One of the losing bidders for the contract, Siemens, challenged its disqualification from the tender process. Siemens had been carrying out the work on Eskom’s behalf for at least 12 years, having itself successfully tendered for the work on four previous occasions. Siemens had attained a high score at the technical evaluation stage but was disqualified, apparently because it failed to demonstrate that it had met the “prequalification criteria” specified in the invitation to tender.
Tenderers were required to meet one of the three prequalification criteria regarding the minimum BBBEE status level in order for their bids to be considered.
They would either be an “exempt micro enterprise” [or EME], or to be a qualifying small enterprise [QSE] or to undertake to subcontract at least 30% of the work to EMEs or QSEs in various categories.
“There is no dispute on the papers that Siemens met at least one of the three prequalification criteria — the requirement to commit to subcontract 30% of the work to qualifying QSEs and EMEs,” acting judge Stuart Wilson said in his judgment. He said this was recorded in Eskom’s supplier development and localisation evaluation report, which was compiled as part of the tender evaluation process.

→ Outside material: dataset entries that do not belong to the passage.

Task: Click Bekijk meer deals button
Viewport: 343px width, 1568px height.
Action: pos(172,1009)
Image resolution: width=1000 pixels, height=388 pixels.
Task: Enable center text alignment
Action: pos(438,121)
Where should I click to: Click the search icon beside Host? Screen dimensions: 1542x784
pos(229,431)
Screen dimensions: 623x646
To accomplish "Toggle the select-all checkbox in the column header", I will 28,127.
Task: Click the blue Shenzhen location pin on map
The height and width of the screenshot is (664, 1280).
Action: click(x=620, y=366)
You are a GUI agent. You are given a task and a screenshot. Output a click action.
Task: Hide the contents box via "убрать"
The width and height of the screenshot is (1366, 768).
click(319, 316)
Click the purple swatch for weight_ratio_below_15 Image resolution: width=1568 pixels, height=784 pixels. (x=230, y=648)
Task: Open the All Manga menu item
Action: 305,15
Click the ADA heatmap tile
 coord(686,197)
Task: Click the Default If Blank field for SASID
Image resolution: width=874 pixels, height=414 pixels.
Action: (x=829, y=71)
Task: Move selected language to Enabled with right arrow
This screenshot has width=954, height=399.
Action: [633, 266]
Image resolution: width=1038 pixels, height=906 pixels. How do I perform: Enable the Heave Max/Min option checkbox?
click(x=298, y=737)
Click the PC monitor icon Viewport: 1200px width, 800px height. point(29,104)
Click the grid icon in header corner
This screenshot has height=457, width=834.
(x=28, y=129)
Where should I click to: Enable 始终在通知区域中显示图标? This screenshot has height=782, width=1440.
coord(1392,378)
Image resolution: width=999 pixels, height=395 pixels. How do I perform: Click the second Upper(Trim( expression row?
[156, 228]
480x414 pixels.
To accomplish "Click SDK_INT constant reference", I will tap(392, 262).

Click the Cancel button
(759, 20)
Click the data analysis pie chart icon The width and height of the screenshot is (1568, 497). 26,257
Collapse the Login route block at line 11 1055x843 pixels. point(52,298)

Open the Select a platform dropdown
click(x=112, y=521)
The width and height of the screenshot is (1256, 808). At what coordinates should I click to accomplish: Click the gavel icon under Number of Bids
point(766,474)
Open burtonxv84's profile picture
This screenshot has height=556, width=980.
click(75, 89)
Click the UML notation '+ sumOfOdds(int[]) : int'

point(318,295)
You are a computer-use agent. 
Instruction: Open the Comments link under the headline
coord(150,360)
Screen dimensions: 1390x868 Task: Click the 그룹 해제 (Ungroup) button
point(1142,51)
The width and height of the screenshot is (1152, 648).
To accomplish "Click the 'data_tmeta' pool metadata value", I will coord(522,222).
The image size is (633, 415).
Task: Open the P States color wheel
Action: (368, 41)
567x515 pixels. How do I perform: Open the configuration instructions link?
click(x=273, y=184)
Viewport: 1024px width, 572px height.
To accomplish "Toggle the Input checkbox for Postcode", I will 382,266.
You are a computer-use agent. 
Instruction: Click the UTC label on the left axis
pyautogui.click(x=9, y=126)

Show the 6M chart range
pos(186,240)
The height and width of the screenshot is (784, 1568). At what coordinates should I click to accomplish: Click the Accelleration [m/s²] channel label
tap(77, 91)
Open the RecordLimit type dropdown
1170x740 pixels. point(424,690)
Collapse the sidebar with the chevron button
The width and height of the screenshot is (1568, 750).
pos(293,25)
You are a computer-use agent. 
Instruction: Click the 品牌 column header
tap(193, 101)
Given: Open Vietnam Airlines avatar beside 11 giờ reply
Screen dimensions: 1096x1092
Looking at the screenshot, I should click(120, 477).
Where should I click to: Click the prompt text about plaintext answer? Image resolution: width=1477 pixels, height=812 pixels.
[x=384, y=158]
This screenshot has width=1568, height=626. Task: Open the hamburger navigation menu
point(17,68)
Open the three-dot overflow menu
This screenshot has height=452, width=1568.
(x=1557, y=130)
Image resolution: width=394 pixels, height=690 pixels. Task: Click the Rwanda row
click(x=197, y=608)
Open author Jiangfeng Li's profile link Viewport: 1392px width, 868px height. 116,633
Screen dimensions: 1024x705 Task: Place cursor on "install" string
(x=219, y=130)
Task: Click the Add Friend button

“Nonetheless, the report concludes, Siemens' 'B-BBE status and level' does not 'allow them to tender for this work'," the judge said.
The judge said it followed that Eskom accepted that Siemens had met at least one of the three prequalification criteria.
“Eskom nonetheless concluded that this was insufficient to meet the criteria as they were set out in the invitation to tender. But that was erroneous.”
Wilson said this was at odds with the conditions set in the invitation to tender itself.
“There was accordingly no basis on which the criteria could rationally justify Siemens’ disqualification from the tender process.”
Wilson said Siemens’ disqualification from the tender process was therefore unlawful.
He said that tainted the tender process as a whole, and rendered Senta Square’s appointment unlawful and invalid.
“Given the present fragility of SA’s power distribution system, I am loath to simply set aside the tender process without some sense of what effect, if any, that would have on Camden Power Station and its productive capacity.”
Wilson said he was alive to the fact that the contract awarded to Senta Square had only just over six months left to run.
“I need to know how, on the facts, that might affect any order I make to require the tender process to be rerun.”
The judge said Senta Square has not, to date, participated in the proceedings.
“However, now that the tender process has been found to have been unlawful, Senta may well have a renewed interest in participating in these proceedings. It should clearly be given an opportunity to be heard at the remedy stage,” he said.
In his order, Wilson directed the parties to furnish factual information on affidavit on the just and equitable remedy to be granted in light of the judgment, by no later than September 3.